Durchaus. Es gibt andererseits Diffamierungen ohne Ende. Schwarzers
Reaktion ist: „Ich werde von allen Seiten angegriffen, aber ich stehe
trotzdem für meine Themen ein“. So wirken ihre Positionen wie in Beton
gegossen.
Kann man nicht anders Feministin sein in der deutschen Öffentlichkeit? Ist
das der Preis?
Ich glaube, ja. Wenn man versucht, in Diskussionen die Vielfalt
feministischer Positionen klarzumachen, scheitert man in der Regel. Der
Journalismus lebt von Personalisierungen.
Wer ist die Zielgruppe von Emma? Wen erreicht sie und wen nicht?
Die Zahlen sind relativ stabil. Aber die Altersstruktur ist natürlich ganz
klar: Es sind die älteren, feministisch sozialisierten Frauen, die Emma
lesen.
Ein Drittel ist unter 30, erklärt die Redaktion …
Ja, das heißt aber, dass zwei Drittel über dreißig sind. Die Emma geht sehr
geschickt damit um, indem sie immer wieder jüngere Feministinnen ins Blatt
holt.
Genauso oft geht die Beziehung aber wieder in die Brüche. Charlotte Roche
war mal auf dem Titelbild. Danach gab es einen sehr unangenehmen
Schlagabtausch. Und die Missy-Frauen waren auch mal auf dem Titelbild – mit
der Schlagzeile „Kein Bock auf Spaltung“. In der aktuellen Emma werden sie
nun als „Hetzfeministinnen“ bezeichnet …
Ja, die Abfuhr erfolgte immer, nachdem die Jüngeren sich von Emma und
Schwarzer distanzierten.

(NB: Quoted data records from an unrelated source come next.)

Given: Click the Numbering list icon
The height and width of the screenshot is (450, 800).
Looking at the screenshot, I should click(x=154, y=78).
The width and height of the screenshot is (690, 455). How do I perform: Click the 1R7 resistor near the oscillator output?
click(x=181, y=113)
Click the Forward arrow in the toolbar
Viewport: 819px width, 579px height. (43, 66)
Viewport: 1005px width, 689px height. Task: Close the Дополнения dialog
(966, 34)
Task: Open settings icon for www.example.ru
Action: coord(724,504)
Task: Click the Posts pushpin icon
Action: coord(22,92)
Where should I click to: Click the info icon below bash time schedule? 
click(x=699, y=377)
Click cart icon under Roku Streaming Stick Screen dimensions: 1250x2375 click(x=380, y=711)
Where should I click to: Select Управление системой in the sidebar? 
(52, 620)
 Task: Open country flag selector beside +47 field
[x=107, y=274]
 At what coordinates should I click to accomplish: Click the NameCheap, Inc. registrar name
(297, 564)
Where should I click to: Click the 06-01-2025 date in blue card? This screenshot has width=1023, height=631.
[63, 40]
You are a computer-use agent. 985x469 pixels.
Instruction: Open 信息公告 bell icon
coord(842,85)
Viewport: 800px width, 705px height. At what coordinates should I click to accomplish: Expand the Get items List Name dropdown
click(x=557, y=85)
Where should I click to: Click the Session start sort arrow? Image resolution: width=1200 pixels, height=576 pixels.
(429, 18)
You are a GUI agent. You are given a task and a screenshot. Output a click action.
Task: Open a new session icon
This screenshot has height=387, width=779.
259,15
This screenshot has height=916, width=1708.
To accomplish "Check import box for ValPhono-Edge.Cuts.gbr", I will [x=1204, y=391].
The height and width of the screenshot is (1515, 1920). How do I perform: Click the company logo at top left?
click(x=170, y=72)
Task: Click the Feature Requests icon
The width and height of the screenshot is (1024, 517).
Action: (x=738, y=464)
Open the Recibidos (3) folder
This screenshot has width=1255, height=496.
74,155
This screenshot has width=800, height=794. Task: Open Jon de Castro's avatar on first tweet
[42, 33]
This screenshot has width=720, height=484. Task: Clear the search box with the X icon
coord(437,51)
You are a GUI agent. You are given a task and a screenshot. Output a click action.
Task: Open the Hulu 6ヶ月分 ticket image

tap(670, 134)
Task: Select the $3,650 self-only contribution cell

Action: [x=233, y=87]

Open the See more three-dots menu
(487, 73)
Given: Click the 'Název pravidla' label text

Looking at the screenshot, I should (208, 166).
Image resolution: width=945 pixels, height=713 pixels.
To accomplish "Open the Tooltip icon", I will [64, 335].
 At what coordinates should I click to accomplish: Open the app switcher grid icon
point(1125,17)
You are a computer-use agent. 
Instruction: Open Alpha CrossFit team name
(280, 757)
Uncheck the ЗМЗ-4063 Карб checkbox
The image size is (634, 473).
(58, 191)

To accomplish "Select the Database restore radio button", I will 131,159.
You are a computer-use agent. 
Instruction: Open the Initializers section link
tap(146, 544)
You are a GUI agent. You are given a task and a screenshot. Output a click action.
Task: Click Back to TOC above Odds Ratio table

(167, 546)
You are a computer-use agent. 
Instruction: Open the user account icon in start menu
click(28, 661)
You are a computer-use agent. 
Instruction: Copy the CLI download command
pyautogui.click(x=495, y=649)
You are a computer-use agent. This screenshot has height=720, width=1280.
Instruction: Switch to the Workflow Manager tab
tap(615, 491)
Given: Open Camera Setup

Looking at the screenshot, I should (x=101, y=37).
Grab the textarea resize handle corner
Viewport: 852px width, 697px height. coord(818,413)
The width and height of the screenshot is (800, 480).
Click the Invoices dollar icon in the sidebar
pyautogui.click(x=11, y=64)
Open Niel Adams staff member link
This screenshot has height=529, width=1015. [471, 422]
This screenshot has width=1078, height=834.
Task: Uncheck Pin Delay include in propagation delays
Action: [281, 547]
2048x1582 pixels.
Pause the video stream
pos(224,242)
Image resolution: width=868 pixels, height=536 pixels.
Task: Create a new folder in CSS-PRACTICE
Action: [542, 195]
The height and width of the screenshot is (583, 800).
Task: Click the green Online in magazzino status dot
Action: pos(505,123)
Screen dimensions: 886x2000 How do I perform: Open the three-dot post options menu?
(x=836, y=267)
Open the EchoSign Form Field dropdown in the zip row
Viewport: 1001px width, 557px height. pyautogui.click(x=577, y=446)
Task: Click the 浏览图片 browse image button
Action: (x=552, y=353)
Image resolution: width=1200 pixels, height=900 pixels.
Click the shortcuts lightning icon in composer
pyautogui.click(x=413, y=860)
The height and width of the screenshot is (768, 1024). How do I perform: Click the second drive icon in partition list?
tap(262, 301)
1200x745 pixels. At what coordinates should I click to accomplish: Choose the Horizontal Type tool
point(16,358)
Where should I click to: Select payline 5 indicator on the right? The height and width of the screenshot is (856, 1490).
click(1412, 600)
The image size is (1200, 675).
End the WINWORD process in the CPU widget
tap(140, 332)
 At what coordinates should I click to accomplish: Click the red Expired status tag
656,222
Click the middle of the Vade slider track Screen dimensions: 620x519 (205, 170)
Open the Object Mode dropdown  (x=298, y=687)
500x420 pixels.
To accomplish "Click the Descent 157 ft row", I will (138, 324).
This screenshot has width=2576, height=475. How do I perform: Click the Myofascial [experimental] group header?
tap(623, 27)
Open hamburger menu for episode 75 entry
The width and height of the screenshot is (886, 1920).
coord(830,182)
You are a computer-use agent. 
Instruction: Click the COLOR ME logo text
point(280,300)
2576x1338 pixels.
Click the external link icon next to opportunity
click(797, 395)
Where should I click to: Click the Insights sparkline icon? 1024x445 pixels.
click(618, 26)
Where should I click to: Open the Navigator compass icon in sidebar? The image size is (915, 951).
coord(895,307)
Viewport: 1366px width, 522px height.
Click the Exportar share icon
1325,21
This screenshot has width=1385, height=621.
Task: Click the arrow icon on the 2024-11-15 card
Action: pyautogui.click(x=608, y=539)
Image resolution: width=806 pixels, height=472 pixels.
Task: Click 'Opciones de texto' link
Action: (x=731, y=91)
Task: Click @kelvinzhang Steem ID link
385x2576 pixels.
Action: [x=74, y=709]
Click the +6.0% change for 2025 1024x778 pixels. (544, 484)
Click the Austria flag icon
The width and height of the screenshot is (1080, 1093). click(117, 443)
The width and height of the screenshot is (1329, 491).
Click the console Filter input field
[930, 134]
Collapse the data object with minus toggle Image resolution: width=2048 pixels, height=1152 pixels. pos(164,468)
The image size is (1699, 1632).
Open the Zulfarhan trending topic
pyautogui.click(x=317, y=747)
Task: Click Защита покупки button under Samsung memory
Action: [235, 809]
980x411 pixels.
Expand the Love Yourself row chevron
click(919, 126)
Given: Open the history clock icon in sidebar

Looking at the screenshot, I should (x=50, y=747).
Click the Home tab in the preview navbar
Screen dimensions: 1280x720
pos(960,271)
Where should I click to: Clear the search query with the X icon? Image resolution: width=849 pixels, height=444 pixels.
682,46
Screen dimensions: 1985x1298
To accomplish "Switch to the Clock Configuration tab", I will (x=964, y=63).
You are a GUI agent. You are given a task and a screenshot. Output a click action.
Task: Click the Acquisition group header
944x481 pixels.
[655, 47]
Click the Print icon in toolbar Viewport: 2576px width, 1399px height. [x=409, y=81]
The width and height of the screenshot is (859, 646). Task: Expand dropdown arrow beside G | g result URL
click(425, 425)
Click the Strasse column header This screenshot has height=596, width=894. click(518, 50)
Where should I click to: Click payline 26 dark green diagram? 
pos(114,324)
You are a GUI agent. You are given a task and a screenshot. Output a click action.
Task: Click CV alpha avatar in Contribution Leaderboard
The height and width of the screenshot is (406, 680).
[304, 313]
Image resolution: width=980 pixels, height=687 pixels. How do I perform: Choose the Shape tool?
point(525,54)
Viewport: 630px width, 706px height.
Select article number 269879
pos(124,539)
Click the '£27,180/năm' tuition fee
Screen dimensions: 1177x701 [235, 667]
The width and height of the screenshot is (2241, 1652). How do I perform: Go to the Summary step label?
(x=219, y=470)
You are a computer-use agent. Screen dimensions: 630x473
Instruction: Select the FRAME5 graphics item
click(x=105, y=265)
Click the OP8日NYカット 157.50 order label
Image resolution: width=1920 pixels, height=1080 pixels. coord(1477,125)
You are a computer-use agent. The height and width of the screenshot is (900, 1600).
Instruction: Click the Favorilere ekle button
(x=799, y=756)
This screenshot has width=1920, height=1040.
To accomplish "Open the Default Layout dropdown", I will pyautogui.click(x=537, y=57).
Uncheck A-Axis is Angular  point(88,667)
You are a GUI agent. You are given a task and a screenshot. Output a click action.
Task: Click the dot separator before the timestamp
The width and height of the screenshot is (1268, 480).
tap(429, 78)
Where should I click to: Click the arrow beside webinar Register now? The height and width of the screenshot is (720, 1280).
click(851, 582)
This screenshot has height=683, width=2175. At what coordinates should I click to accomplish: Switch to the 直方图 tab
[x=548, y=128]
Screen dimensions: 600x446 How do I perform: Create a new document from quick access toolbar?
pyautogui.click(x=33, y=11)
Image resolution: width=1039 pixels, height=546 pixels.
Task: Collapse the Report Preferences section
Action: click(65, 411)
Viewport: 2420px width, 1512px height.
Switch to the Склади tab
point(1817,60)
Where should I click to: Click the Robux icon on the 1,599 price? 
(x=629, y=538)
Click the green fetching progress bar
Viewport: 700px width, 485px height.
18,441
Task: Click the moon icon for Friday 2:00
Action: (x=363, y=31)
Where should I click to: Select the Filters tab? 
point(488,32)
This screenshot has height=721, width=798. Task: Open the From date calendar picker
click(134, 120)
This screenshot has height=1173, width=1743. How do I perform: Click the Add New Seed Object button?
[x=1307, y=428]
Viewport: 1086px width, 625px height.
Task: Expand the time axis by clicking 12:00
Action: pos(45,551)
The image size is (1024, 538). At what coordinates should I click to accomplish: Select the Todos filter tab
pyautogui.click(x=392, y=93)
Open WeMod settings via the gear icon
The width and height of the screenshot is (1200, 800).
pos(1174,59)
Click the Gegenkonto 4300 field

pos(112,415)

Sie fühlten sich vereinnahmt und hatten inhaltlich
auch andere Positionen. Alice Schwarzer behauptet dann mit dem
Zurückschlagen vor allem ihre Führungsrolle.
Wie in der Schimpansenfamilie? Geht’s nicht auch anders?
Wünschenswert wäre natürlich, dass man da zusammen arbeitet, wo es möglich
ist und sich nicht gegenseitig das Leben schwer macht.
Die Netzfeministinnen sind aber auch keine bunte Truppe verschiedenster
Strömungen, da gibt’s schon auch eine Diskurspolizei.
Da treffen Sie einen wunden Punkt.
Man wirft sich gegenseitig vor, eine Art Sekte zu sein.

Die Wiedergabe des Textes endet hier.